Over the last few years discussions about mental health have had a meteoric rise in popular media, not just in the number of headlines highlighting people sharing their experiences, but in the glamorous world of sport, and the idea of overcoming barriers to succeed. There has already been a huge amount of research regarding the positive impact of physical activity on health and wellbeing, and more recently the spotlight has shifted onto the benefits of taking part in something that is rich in its ability to generate endorphins!
As race season fast approaches it’s easy to get caught up in the negative spiral of I’m not fit enough! I’m not fast enough! Why are they improving more than I am?

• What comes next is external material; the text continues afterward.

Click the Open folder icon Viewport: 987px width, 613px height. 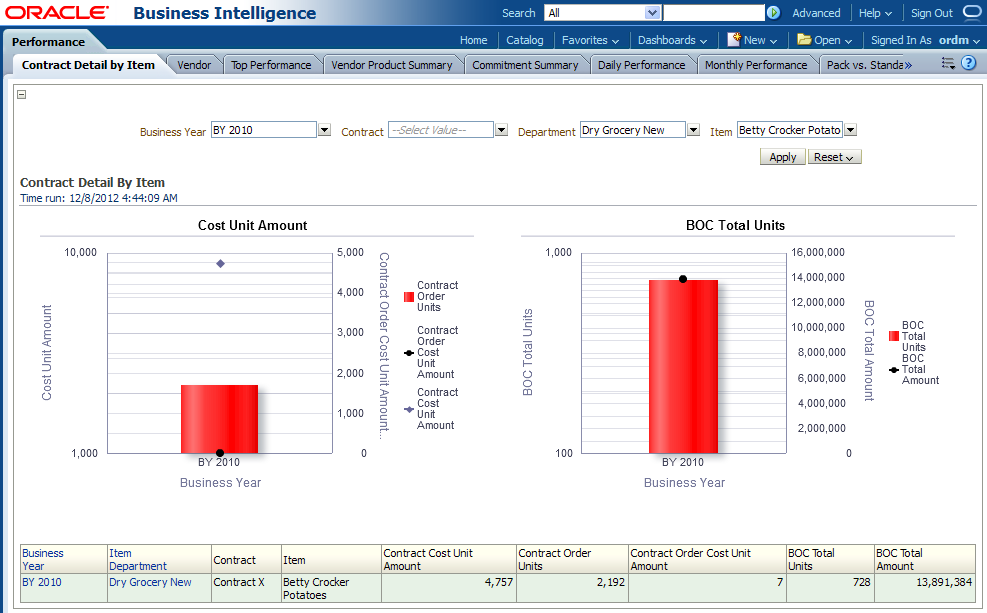(x=804, y=40)
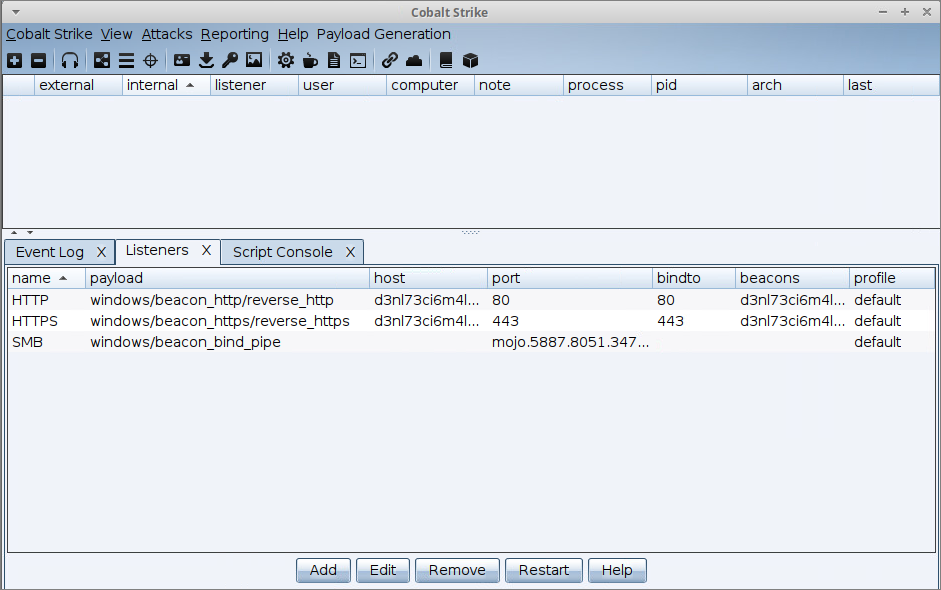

I’m injured again! And it is even easier to forget why we started. For most people you started because you needed or wanted a challenge, you had a weight loss goal, a time goal, or a complete or compete goal. But for some of us, we need something to take our mind away from other things - we need psychological first aid. This is the beauty of Triathlon and being part of a club which welcomes, celebrates, and embraces diversity of shape, size, speed, and fitness.
Have you ever noticed that the person who crosses the finish line last is the person who often gets the biggest cheer? Because that’s what happens at the club races we hold over the summer series. We all look in awe at the person who finishes first, has the fastest swim, bike or run split, stands on the podium and pushes themselves in ways you thought were not possible. That person - whilst often at the peak of their physical fitness - is no different to the person swimming their first 25m at a club session, or running their first mile without stopping, or receiving the biggest cheer for finishing their first race. Everyone is challenging themselves in different ways, everyone has an internal battle to be better than they were before.

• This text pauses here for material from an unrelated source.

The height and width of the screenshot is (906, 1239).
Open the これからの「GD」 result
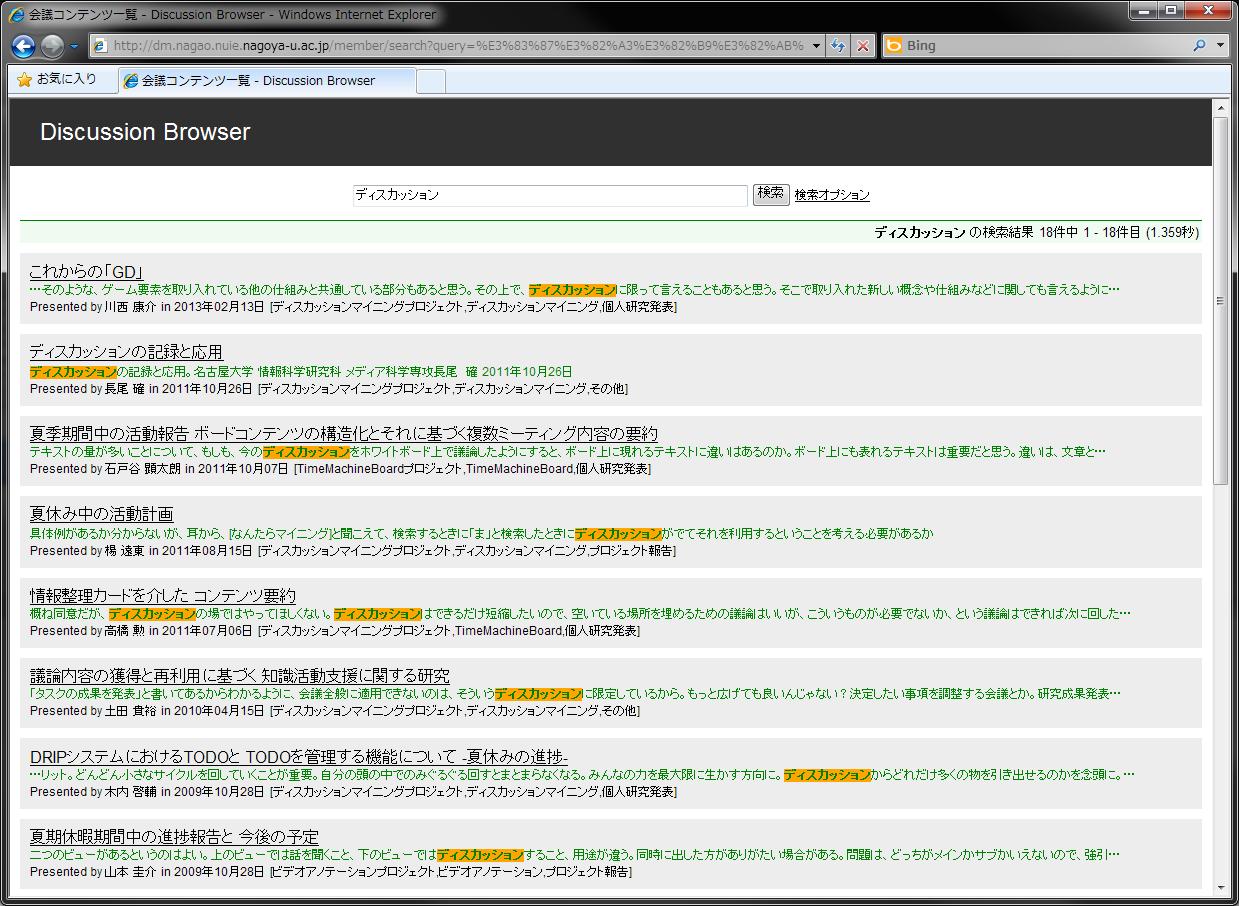tap(87, 272)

For some of us it isn’t about being fast, to look fit, or to be the first across the line – sometimes it’s about empowering yourself, to prove that you are strong enough to get out and give it a tri, to be part of a group of like-minded people, to release you from the norm and the noise.

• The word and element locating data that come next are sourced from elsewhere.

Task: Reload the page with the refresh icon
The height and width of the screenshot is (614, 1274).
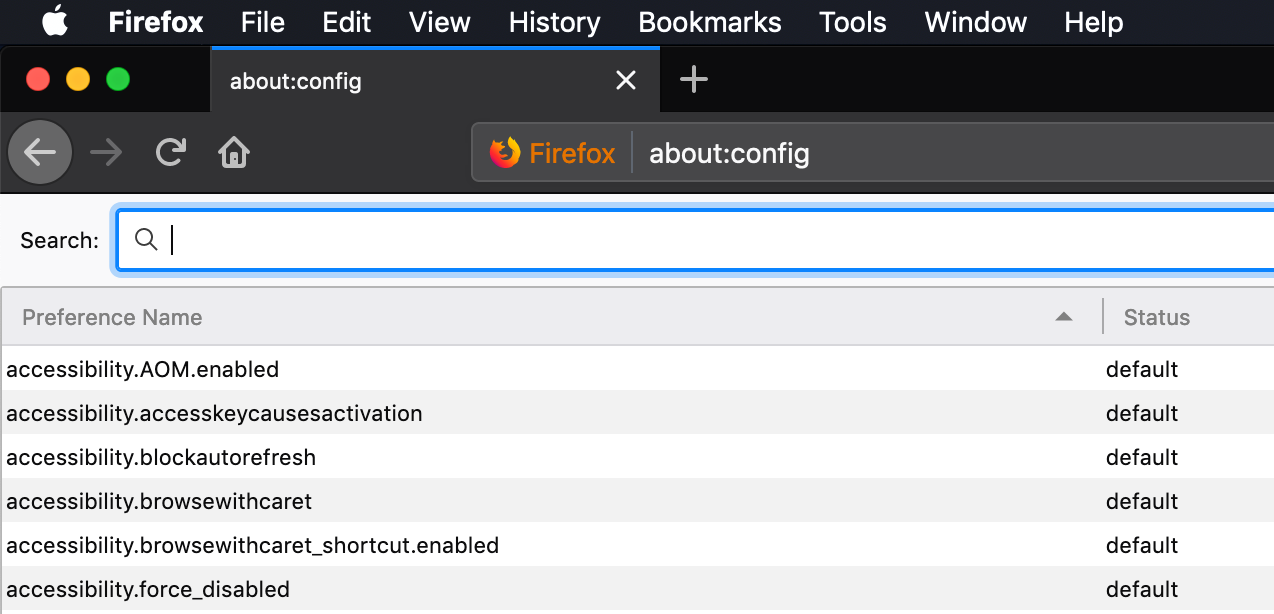Action: [x=171, y=152]
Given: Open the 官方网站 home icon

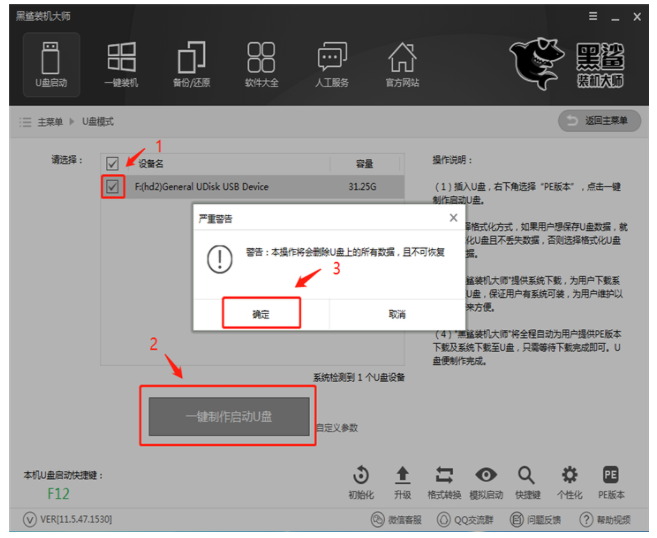Looking at the screenshot, I should pyautogui.click(x=402, y=62).
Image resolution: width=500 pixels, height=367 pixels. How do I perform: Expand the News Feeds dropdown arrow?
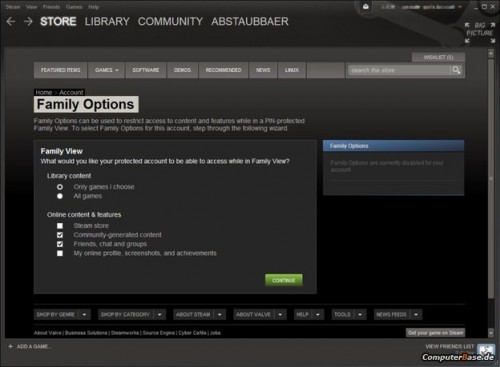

The façade of triathlon is a group of people who defy logic, have a strange way of spending weekends, and leave a wake of eau de chlorine for much of the winter, but the truth is we are all just a group of really brave people fighting a battle of physical and mental proportions, and pushing ourselves to be better than we were yesterday (with an arguably unhealthy obsession with Lycra). Whether your mile is 5 minutes or 15 minutes, never forget why you started. When you have a bad day, a bad session, or can’t hit your PB, think back to that brave person who had the courage to give it a try in the first place and embrace the fact that you can.
As a club, we embrace the rough and the smooth of taking part in sport. I am immensely proud to be part of a club that promotes a welcoming and encouraging atmosphere to every single person who joins a session, whether they are at the pinnacle of the sport or ‘tri-ing’ it for the first time. It’s mental health awareness week, and as a club we should do our part to tackle the stigma surrounding mental health. The ethos we have is a huge part of that.
Go forth and don lycra. Train because you can. And never forget why you started.